Working several jobs, her mother Margarita still struggled to make ends meet. She had given birth to Cruz at age 16, in a Catholic family and immediately was on her own to make it work.

Cruz's mother suffered from bipolar disorder and often had to choose between paying for medication or paying for food so her children could eat.

"And of course, she was paying for food so that we could eat and often had to go without her own medication," Cruz said. "I remember growing up and my mother often spending more time at work than she was able to spend with us, and we never faulted her for that."

While accompanying her mother on a job, working at a job fair, Cruz and a younger sister encountered the opportunity of a lifetime. A table was promoting the Milton Hershey School, a nonprofit boarding school for financially-strained youth.

She and her sister landed a spot, and her life changed on August 12, 2000. At Milton Hershey, founded by the famed candy maker, Cruz regained trust for adults, found a love for performing arts, and would dream of attending college for the first time.
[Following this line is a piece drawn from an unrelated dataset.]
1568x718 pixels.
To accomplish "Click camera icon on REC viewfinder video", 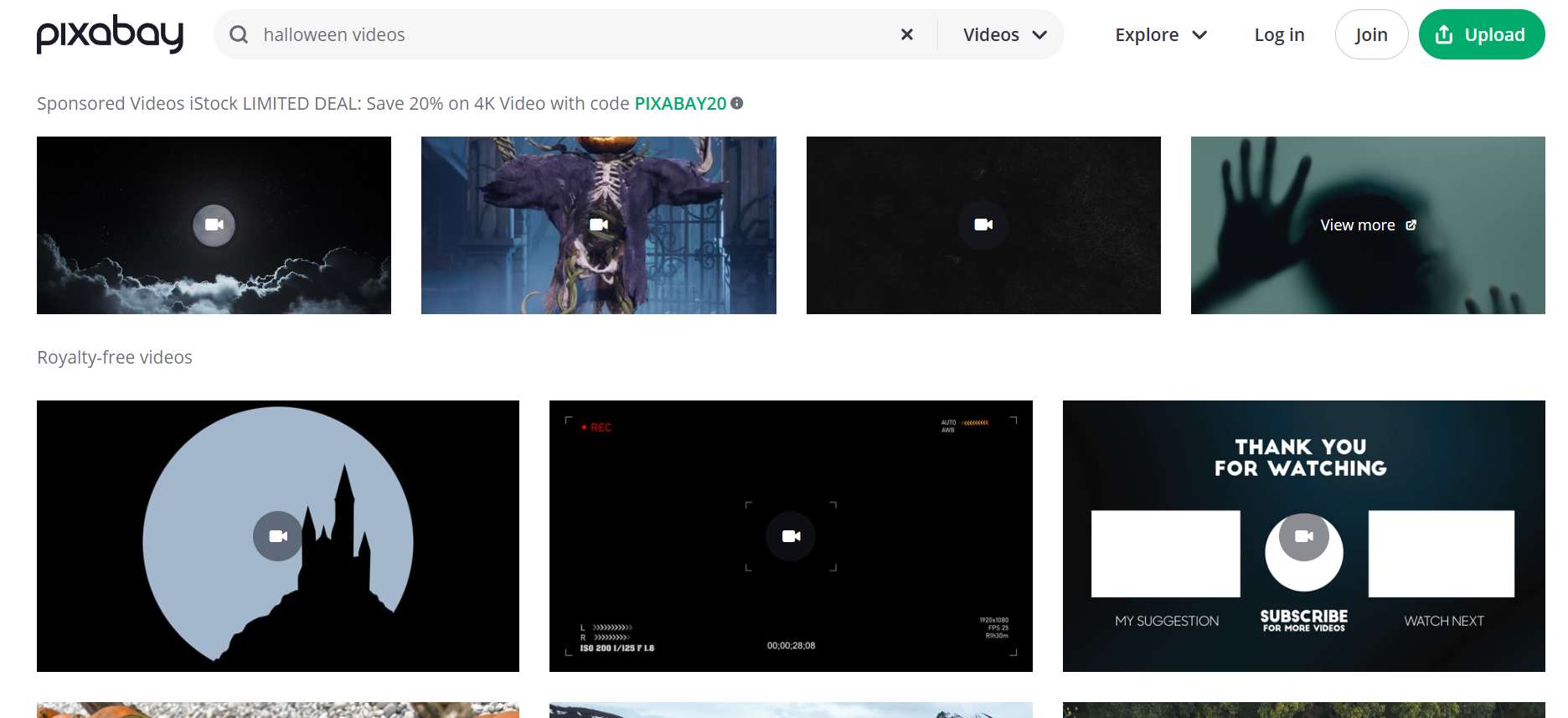I will (x=791, y=536).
Several years later, at age 28, the Rutgers-Camden doctoral candidate strives to give today's economically-disadvantaged youth the same help she was offered as a child.

"I am very, very lucky, but I don't want it to just have to be luck," Cruz said. "I feel like no child should have to feel like they're not good enough just because they don't have the money."
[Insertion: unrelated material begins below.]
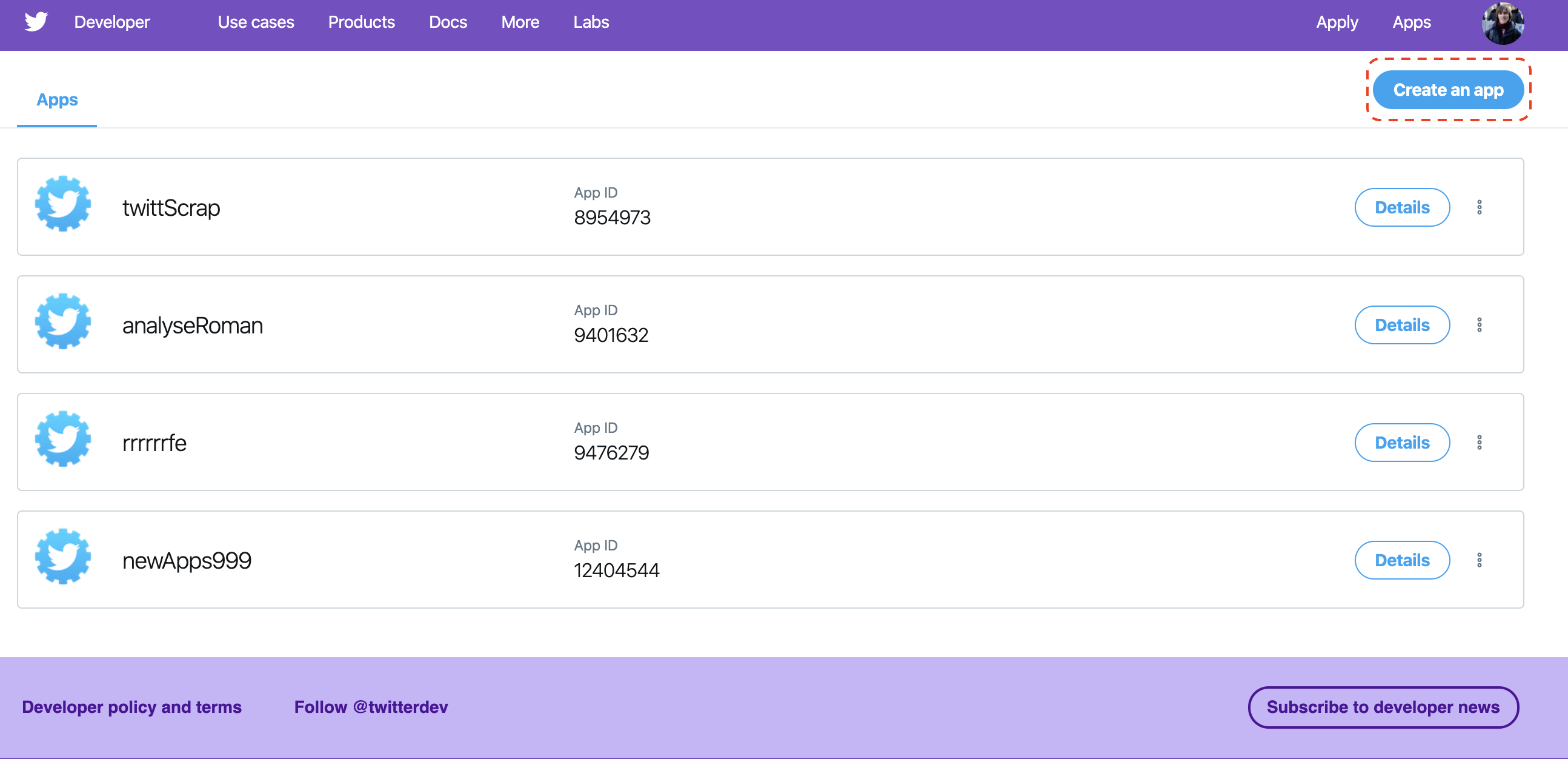View Details for twittScrap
Cruz has a career goal of opening and operating boarding schools for impoverished youth in the Philadelphia and/or Camden areas. She believes her doctoral research in the areas of poverty, homelessness and urban youth will give her a leg up when the time comes.

Cruz achieved bachelor's degrees and a master's degree at Temple University. In the process, she studied abroad in Buenos Aires and taught at the Boys and Girls Club.
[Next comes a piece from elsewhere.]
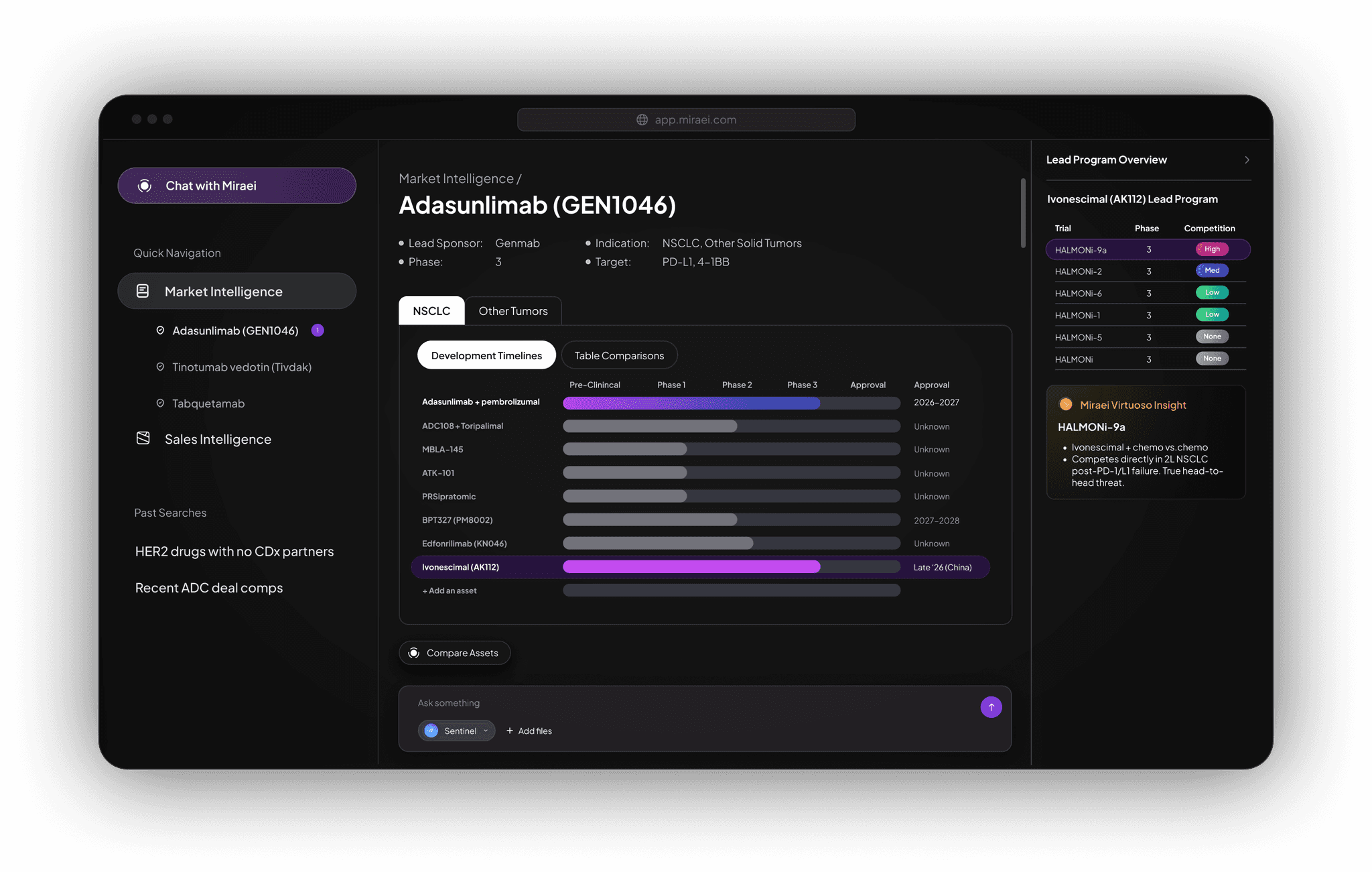Click the Sales Intelligence sidebar icon
The width and height of the screenshot is (1372, 872).
(143, 438)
"The cycle of poverty is so deep that regardless of what you do to get yourself out of it, if somebody's not giving you a hand up, then you're just stuck," she said. "My interest is to be able to provide in the same way I was provided for."

The point-in-time homeless survey conducted by Cranford-based Monarch Housing on one night in January counted 8,532 homeless individuals throughout the Garden State. The overall count decreased by 4.6 percent from 2016, but the number of homeless children on their own nearly doubled to 49.